7 Step Strategy to Build Data Products and Platforms

everill.peter@googlemail.com
8 min readDec 1, 2021

--

7 steps with typical ownership

Building data products and platforms is hard. The 7-step method is the practical strategy for building data products and platforms against which you can hang the enabling components of a data operating model. By that I simply mean the people, skills, technology, governance, delivery methodology, measures and culture that is needed to achieve these steps.

By products I mean two things:

  1. Analytical products typically classified as — self serve performance insights, automated alerting, automated decisioning, monetised insights,
  2. Data products — typically data marts and feature stores within a data platform which the analytical products above consume.

Note: Analytical services like performance deep dives, experimentation and supporting one off decision making all feed into and use these data product builds.

The 7 Steps

Step 1: Problem & Data Product solution is defined

Outcome: The problem you are looking to solve is clearly defined. Success of solving the problem can be measured. The data product to solve this problem is defined along with the ownership and organisational readiness for execution

Key principles:

This step is all about ensuring you are solving a valuable problem. Data products in some way are trying to improve performance of a commercial metric. Often people will define the problem but overlook a clear commercial metric for measuring how well that problem has been solved. You’ll also be looking to put some sort of benefit figure towards solving this problem, which would be the job of the analytics teams to support the business owner in sizing the opportunity.

The second part of this step is to define what the data product is. This will cover both a business-friendly overview of how it works, but also the more detailed technical version that allows the build teams to estimate the dependencies and effort involved. Dependent on the experimental nature of the data product there may be some need to be flexible both on technical design and estimate.

A big part of analytics & data science professionals is working with business owners to translate business problems into data products and credibly selling the art of the possible.

The third part is to jump ahead and consider the organisational readiness. If you build this data product — will it be used? In the execution step who will use this data product? What process or decision does it impact? What roles will be involved? How will that role be impacted? How will they consume the data product?

If you haven’t got organisational buy-in from the stakeholders impacted at the execution step, you shouldn’t proceed any further.

Step 2: The Data & Tech dependencies are defined

Outcome: The data & Tech dependencies required to build the data product are defined and the organisational commitment to build

Key principles:

The reason for defining the data product solution in the step before is not to be limited in solution thinking to only current data. However, now you have defined the data product you need to think through the practical data & tech dependencies. You might not currently have the data needed to solve this business problem — in which case you will need to go through subsequent steps of capturing it and building it. As your data platform matures this data might already have been built ready to consume.

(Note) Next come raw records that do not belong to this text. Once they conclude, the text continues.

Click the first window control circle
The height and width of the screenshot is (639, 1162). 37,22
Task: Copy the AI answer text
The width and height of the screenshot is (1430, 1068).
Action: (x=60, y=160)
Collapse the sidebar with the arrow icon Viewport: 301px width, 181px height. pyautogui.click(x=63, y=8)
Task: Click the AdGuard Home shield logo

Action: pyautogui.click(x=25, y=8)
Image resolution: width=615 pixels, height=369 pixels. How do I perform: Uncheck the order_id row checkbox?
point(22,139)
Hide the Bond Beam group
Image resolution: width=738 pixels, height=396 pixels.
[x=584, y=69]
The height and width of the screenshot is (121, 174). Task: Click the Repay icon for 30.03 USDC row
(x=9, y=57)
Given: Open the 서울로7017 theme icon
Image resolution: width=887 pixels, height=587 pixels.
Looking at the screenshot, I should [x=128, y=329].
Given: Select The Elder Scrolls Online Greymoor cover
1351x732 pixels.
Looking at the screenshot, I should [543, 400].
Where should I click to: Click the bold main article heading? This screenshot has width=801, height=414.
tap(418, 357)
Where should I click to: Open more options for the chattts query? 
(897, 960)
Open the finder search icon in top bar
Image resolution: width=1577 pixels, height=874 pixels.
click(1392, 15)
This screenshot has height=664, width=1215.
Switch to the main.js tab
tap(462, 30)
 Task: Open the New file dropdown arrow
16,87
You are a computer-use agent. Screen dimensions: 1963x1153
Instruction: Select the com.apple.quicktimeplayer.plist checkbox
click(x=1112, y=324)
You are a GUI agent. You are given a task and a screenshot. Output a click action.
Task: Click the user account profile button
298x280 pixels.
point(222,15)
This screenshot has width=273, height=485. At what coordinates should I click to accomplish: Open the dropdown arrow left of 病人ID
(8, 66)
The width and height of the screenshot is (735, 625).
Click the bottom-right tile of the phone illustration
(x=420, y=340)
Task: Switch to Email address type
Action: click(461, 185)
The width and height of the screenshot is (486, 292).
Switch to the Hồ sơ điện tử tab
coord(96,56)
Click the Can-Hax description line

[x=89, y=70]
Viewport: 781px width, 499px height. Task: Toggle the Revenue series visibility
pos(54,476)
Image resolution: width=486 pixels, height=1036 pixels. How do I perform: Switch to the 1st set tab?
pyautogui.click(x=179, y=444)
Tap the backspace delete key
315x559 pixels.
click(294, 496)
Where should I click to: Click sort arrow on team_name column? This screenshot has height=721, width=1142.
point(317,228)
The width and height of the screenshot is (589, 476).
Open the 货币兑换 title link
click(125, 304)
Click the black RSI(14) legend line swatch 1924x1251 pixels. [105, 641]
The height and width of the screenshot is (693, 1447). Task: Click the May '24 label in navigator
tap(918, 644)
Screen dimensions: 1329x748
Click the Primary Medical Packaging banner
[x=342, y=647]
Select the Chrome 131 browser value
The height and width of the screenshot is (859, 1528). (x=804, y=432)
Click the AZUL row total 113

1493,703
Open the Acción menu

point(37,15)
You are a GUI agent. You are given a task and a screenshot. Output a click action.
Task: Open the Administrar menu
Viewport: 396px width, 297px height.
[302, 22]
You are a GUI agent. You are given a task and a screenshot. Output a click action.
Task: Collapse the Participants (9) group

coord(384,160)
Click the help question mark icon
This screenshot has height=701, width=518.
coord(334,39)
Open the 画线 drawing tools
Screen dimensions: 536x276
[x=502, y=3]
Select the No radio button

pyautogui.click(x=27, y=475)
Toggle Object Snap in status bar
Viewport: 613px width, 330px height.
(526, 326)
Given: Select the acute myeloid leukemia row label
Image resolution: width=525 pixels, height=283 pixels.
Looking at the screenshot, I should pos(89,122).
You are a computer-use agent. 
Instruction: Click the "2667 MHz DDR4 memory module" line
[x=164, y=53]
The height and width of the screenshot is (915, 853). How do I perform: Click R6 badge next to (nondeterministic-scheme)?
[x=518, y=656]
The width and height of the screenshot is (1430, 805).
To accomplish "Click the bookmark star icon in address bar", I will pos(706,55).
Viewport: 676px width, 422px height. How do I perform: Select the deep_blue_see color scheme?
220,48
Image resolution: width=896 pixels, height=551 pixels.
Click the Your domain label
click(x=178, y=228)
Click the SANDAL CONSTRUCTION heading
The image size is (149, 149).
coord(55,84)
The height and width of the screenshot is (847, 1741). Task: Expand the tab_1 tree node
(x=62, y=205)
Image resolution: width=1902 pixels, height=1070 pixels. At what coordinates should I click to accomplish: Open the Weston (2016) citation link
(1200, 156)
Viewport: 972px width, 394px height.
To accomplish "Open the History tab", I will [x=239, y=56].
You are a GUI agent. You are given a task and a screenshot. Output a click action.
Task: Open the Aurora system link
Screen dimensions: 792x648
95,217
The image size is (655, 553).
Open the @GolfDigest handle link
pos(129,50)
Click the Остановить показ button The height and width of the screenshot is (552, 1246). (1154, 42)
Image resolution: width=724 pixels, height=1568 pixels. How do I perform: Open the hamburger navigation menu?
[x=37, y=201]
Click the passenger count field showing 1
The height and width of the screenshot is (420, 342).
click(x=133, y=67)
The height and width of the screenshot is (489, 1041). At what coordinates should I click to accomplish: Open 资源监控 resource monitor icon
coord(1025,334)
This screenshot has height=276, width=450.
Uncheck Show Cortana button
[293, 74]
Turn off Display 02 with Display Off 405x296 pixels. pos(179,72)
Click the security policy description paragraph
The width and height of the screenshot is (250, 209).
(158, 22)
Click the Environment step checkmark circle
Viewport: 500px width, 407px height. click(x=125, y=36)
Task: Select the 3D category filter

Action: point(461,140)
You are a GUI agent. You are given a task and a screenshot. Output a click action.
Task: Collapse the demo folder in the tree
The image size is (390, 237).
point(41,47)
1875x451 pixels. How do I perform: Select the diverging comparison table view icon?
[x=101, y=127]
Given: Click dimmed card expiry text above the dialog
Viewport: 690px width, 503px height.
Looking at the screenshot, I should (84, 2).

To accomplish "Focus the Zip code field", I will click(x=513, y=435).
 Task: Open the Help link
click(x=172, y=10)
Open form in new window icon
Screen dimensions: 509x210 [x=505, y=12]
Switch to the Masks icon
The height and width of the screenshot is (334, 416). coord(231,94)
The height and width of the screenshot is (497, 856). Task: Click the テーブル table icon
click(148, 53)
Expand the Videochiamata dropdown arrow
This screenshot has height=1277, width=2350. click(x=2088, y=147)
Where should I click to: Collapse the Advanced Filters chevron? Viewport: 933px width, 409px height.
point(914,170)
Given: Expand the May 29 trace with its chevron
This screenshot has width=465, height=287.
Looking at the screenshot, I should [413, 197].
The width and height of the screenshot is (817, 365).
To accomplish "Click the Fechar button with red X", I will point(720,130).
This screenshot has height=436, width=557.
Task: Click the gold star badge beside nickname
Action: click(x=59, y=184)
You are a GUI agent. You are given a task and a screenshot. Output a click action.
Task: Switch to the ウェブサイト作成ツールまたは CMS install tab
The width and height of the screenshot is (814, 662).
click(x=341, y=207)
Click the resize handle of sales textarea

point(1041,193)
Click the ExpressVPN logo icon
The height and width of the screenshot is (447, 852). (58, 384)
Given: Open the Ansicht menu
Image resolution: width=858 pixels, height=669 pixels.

Whilst the first step considers the value opportunity. The second step is more grounded in the feasibility of the tech and data effort and associated costs. By the end of this step, you need to be able to put some sort of estimate and cost to solving the business problem through building the identified data product.

Example considerations will be what data is needed? Which source systems is that coming from? how difficult is it for us to capture? What tech do we need to capture, store and process the data? What tech will the data product be consumed in and what’s the associated development work needed?

At the end of step 2 is an appropriately robust value v feasibility assessment which you’ll want to get your business owner comfortable and engaged in. Your business owner really is relying on your expertise here. It’s perfectly okay at this stage to decide some data products shouldn’t proceed past this stage. Or defer them until you’ve got a number of data products which require the same data & tech dependences, and their collective value makes it worthwhile proceeding with. Data Products that might have seemed a great idea in step 1, might be less attractive at the end of step 2. This assessment will enable you to prioritise which data products to take into the subsequent build steps.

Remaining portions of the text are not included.